[PROVIDED DATA]
◇ ◇ ◇

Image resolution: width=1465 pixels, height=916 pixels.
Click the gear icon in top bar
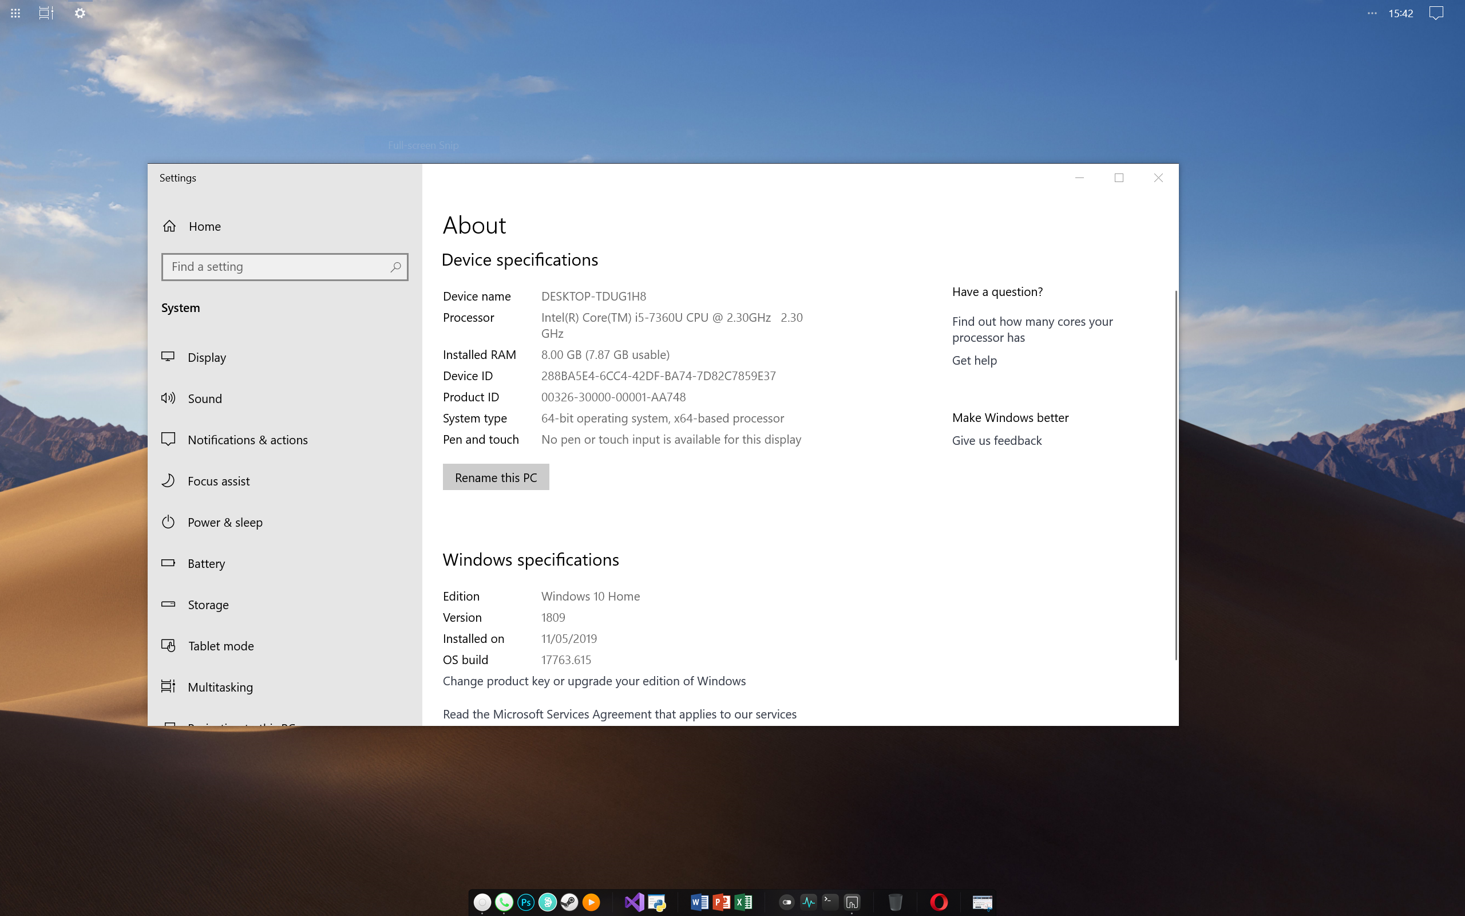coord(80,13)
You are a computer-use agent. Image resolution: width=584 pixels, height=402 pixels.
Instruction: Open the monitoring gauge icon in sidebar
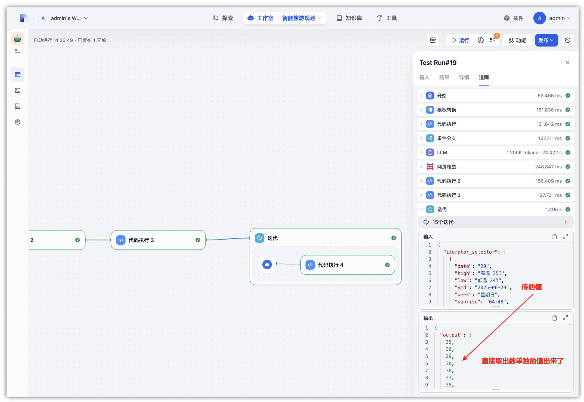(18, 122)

◇ ◇ ◇

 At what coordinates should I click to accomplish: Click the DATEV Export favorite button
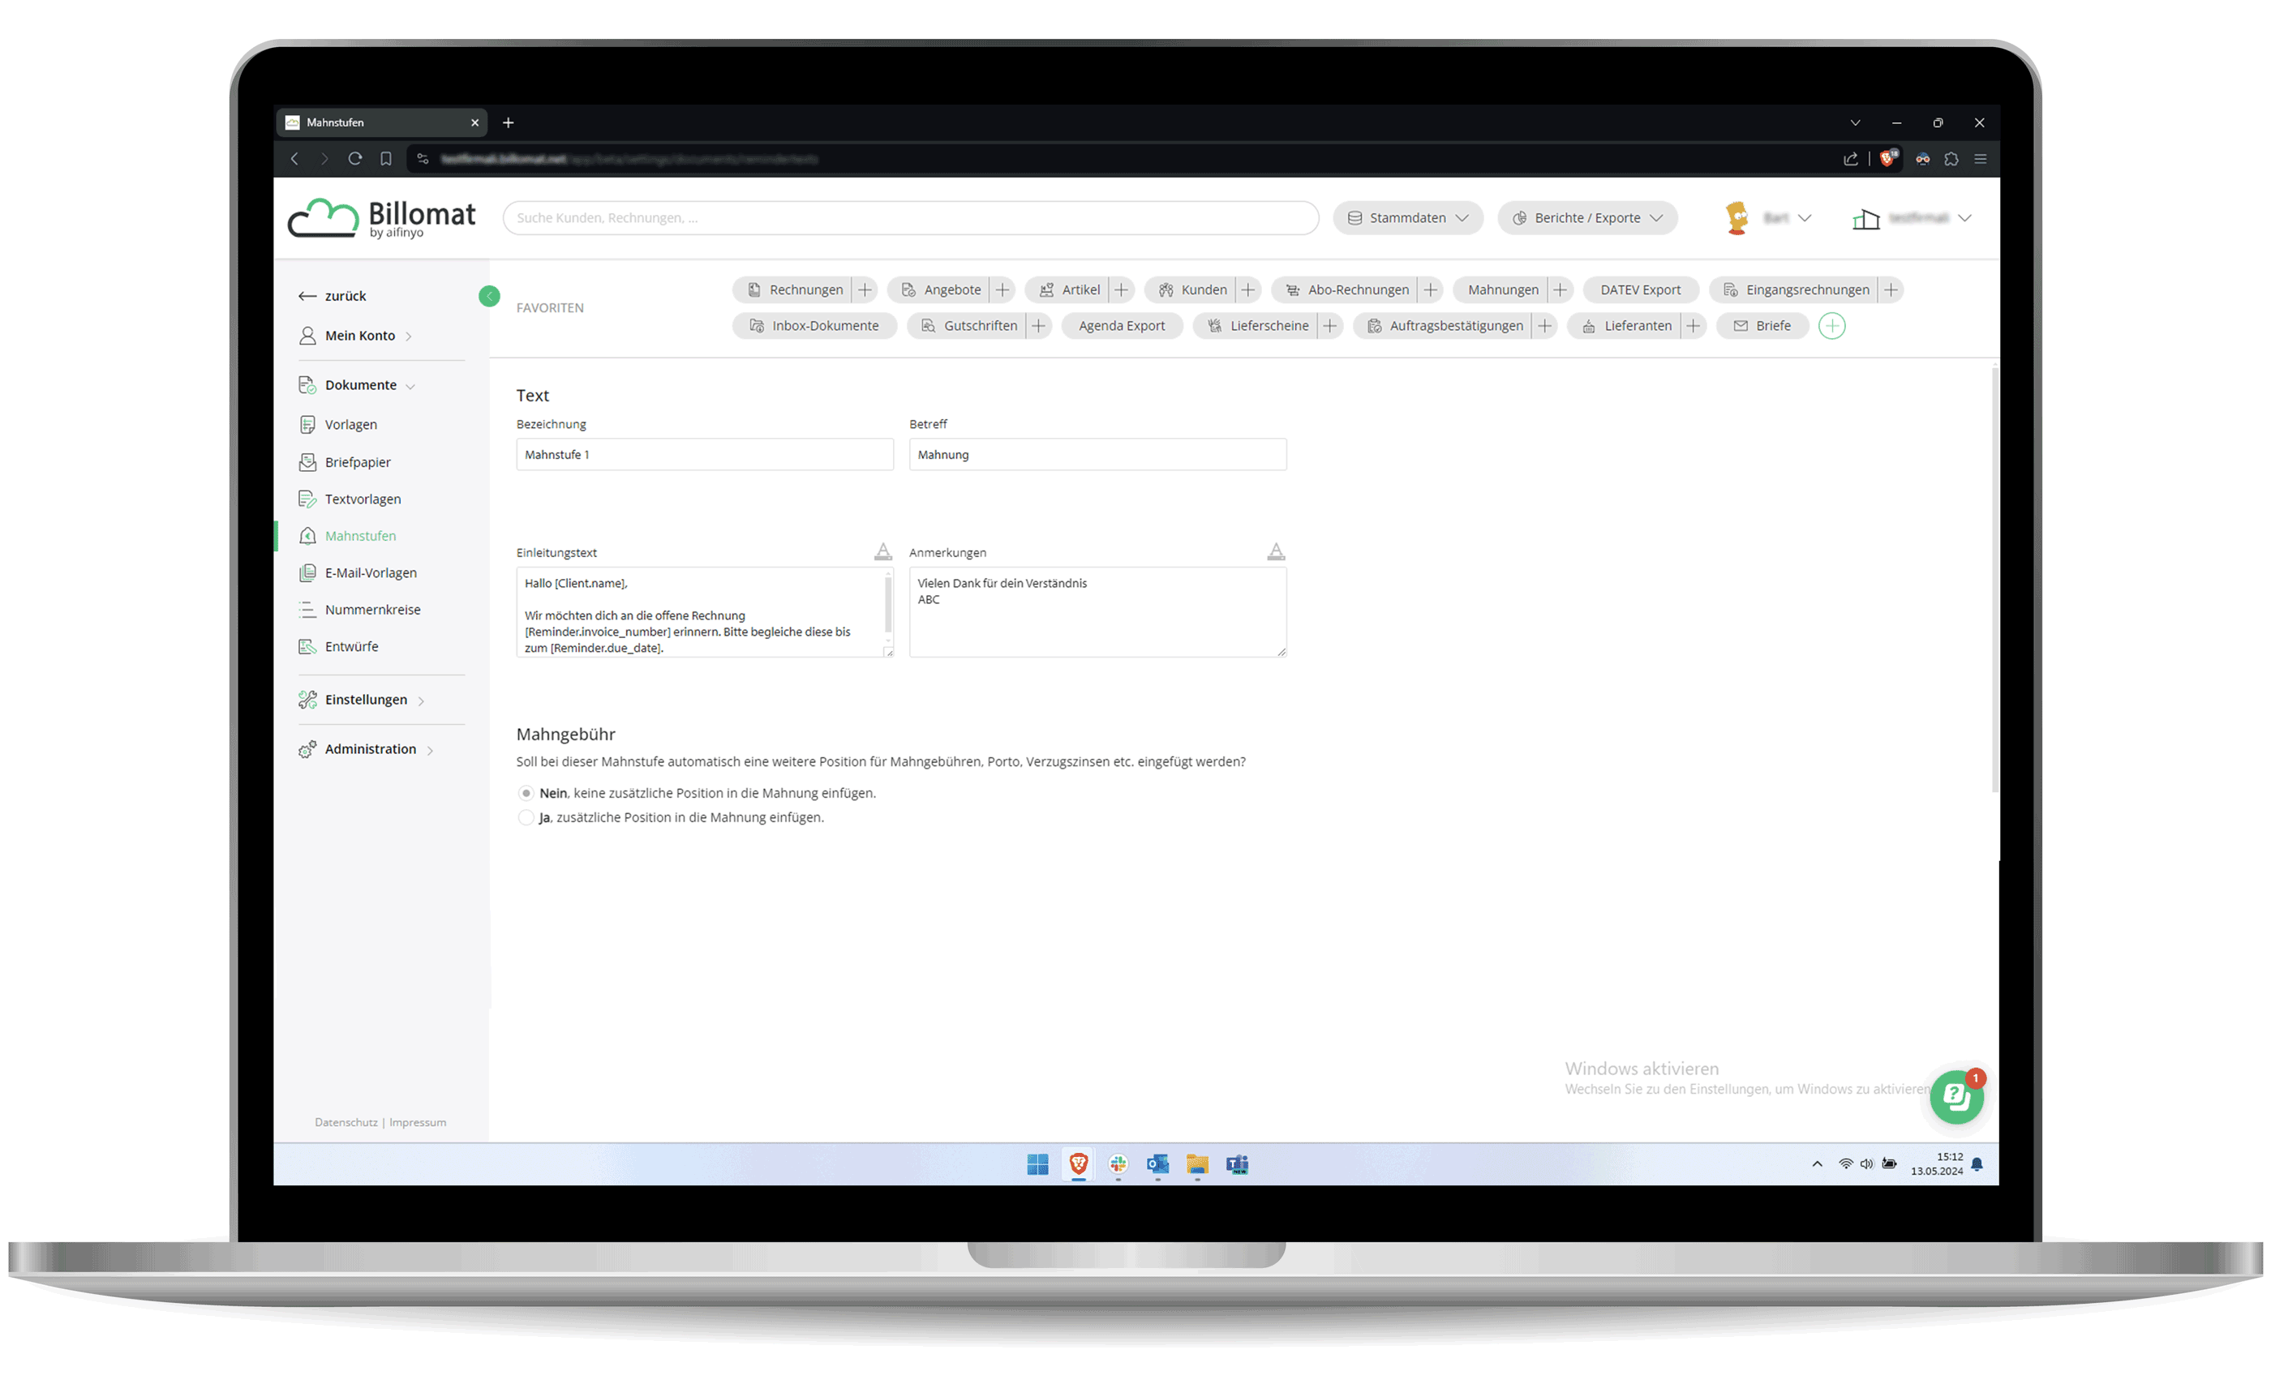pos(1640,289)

◇ ◇ ◇

[ASSIGNMENT] Extract every line from the records above that contains the word "width".

[EXERCISE RESULT]
Image resolution: width=1465 pixels, height=916 pixels.
You are a computer-use agent. Image resolution: width=584 pixels, height=402 pixels.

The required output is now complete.